--- START ---

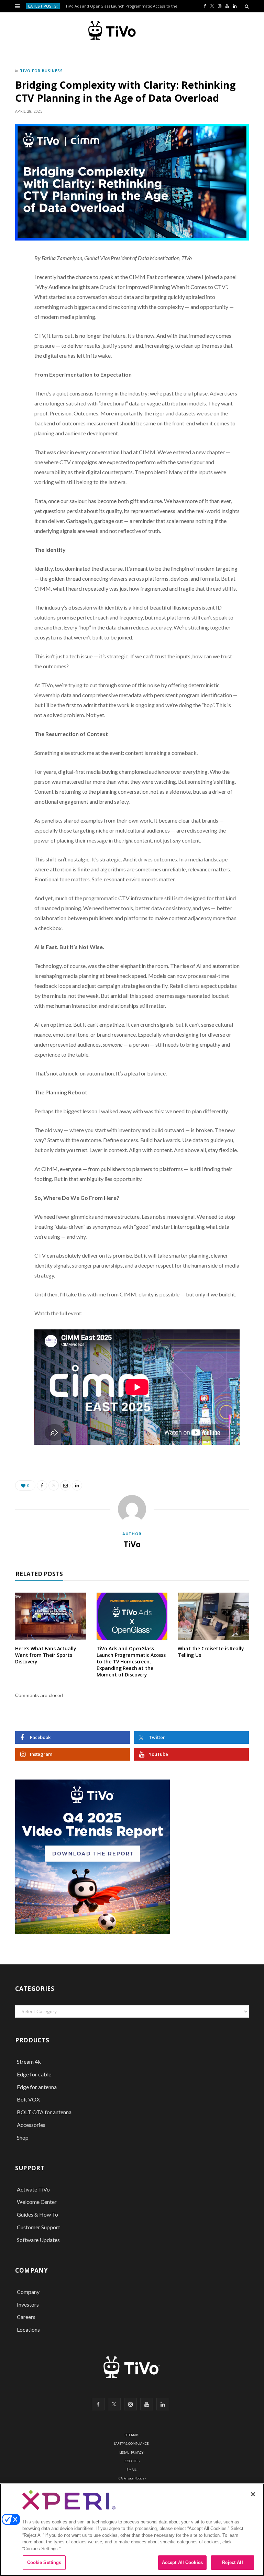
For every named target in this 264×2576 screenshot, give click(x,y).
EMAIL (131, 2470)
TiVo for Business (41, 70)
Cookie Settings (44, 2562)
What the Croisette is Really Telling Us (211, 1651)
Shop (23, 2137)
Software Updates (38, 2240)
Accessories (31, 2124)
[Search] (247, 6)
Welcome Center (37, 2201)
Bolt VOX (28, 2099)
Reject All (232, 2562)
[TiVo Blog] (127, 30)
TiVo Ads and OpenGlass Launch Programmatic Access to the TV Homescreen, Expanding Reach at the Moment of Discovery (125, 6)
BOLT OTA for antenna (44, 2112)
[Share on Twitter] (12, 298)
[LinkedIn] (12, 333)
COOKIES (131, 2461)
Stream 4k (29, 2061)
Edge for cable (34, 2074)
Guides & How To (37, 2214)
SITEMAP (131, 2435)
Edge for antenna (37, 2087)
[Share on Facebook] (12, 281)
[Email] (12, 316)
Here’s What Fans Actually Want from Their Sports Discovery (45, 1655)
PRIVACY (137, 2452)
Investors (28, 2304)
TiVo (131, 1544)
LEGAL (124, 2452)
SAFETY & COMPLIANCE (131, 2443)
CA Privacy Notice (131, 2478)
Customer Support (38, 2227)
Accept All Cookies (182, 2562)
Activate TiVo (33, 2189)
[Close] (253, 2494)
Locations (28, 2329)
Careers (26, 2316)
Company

--- END ---

__Directions__: For each line above that has the word "TiVo", add one to a tally, and report the final tally alone.

__Answer below__: 5